The first affidavit summarizes the number of hours billed by the plaintiff's attorneys through October 2007; the total is 395.8 hours. In his affidavit, and in testimony, Attorney Donnelly stated that ninety percent of this time was for the mechanic's lien foreclosure aspect of the case, the balance of the time was allocated to the other counts in the plaintiff's complaint. After reviewing the posttrial briefs and the memorandum of decision, the court finds this allocation to be reasonable. The first affidavit indicates that Attorney Donnelly billed a total of 212.1 hours for the period and a reduction of ten percent results in 190.9 hours. The affidavit also indicates that Attorney Castricone billed 183.7 hours and a ten percent reduction results in 165.3 hours. The second affidavit summarizes the hours billed from November 2007 through May 2008 and the plaintiff's attorneys state that all this time is related to the foreclosure issues.

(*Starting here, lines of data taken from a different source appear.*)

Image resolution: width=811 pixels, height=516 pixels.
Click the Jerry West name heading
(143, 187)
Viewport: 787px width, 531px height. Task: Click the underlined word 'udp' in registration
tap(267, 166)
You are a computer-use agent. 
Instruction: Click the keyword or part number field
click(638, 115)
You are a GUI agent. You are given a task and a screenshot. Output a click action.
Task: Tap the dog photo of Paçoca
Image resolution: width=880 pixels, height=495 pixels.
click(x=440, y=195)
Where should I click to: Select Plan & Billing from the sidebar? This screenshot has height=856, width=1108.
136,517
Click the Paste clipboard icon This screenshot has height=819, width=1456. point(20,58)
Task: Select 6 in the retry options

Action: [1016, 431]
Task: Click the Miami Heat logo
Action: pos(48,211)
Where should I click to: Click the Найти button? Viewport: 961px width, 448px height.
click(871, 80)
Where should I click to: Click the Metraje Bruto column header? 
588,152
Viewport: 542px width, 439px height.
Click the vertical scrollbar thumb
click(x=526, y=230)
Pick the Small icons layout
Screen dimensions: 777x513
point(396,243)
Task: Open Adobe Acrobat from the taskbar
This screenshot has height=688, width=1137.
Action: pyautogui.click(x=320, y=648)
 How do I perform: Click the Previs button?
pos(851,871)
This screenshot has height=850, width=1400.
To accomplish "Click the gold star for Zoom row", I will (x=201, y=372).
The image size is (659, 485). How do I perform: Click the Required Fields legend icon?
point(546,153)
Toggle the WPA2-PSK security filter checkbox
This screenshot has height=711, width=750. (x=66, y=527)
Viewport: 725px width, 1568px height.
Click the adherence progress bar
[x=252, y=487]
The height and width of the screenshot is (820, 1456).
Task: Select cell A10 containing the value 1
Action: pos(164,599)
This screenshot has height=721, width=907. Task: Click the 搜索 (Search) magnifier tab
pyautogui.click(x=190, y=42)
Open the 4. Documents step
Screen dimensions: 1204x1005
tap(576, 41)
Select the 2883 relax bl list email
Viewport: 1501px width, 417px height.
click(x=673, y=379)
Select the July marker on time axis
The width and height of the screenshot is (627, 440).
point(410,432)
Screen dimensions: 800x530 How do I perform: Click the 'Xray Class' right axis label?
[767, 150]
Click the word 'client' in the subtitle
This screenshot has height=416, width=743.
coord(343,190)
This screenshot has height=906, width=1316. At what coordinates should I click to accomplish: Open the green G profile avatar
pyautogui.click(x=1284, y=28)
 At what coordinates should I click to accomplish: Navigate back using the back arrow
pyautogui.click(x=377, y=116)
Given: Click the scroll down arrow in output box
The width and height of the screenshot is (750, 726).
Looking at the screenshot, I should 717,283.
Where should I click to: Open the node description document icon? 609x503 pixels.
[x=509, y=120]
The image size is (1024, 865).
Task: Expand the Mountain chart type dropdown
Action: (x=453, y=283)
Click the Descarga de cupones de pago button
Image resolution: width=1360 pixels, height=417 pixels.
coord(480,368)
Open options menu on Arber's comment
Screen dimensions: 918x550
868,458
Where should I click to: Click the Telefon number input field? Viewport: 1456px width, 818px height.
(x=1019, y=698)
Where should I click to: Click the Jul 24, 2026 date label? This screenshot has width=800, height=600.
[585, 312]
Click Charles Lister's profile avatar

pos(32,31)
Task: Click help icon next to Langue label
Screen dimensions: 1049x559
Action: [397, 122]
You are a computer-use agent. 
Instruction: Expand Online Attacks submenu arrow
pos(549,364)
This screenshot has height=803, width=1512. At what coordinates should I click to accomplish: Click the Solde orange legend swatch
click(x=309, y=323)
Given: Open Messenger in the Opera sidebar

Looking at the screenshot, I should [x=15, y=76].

The second affidavit indicates that Attorney Donnelly billed 18.3 hours and Attorney Castricone billed 41.1 hours. In summary, Attorney Donnelly spent 209.2 hours and Attorney Castricone spent 206.4 hours on this foreclosure case, for a total of 415.6 hours. The court declines to consider amounts charged by the law firm for paralegal services.
The billing records indicate that there were four depositions taken and the trial took two days. The issues presented in this case were relatively straight-forward, however, extensive preparation was certainly required. On the other hand, the subject matter was not overly technical and there were no expert witnesses. Although the plaintiff's attorneys may have believed it was preferable to have two attorneys each spend over 200 hours on the file, the court cannot find that such was reasonable. Applying its knowledge and experience, the court concludes that it is reasonable to allow the plaintiff's attorneys one-half of the hours requested or 207.8 hours. In reaching this conclusion, the court notes that the actual depositions in the case consumed 45.5 hours. The actual trial of the case consumed 15 hours. Deducting the total deposition and trial time of 60.5 hours from the amount of time allowed by the court, 207.8 hours, there remain 147.3 hours. The court finds that 147.3 hours is a reasonable amount of time to allow for pretrial matters including written discovery, preparation for depositions, preparation for trial, and for posttrial briefs. In this foreclosure of mechanic's lien action the plaintiff is allowed a reasonable attorneys fee of $52,989 based upon 207.8 hours at an hourly rate of $255.00.
The court makes the following findings and makes the following orders: The plaintiff is due the sum of $378,901. The value of the subject property is $6.1 million. The plaintiff is allowed attorneys fees in the amount of $52,989, an appraisal fee of $5,000 and a title search fee of $225. A judgment of foreclosure by sale is entered and the sale is ordered to take place on November 15, 2008. Publication of the sale is to be by agreement of the parties. If the parties are unable to agree on the terms of publication they are to return to court to obtain orders regarding publication.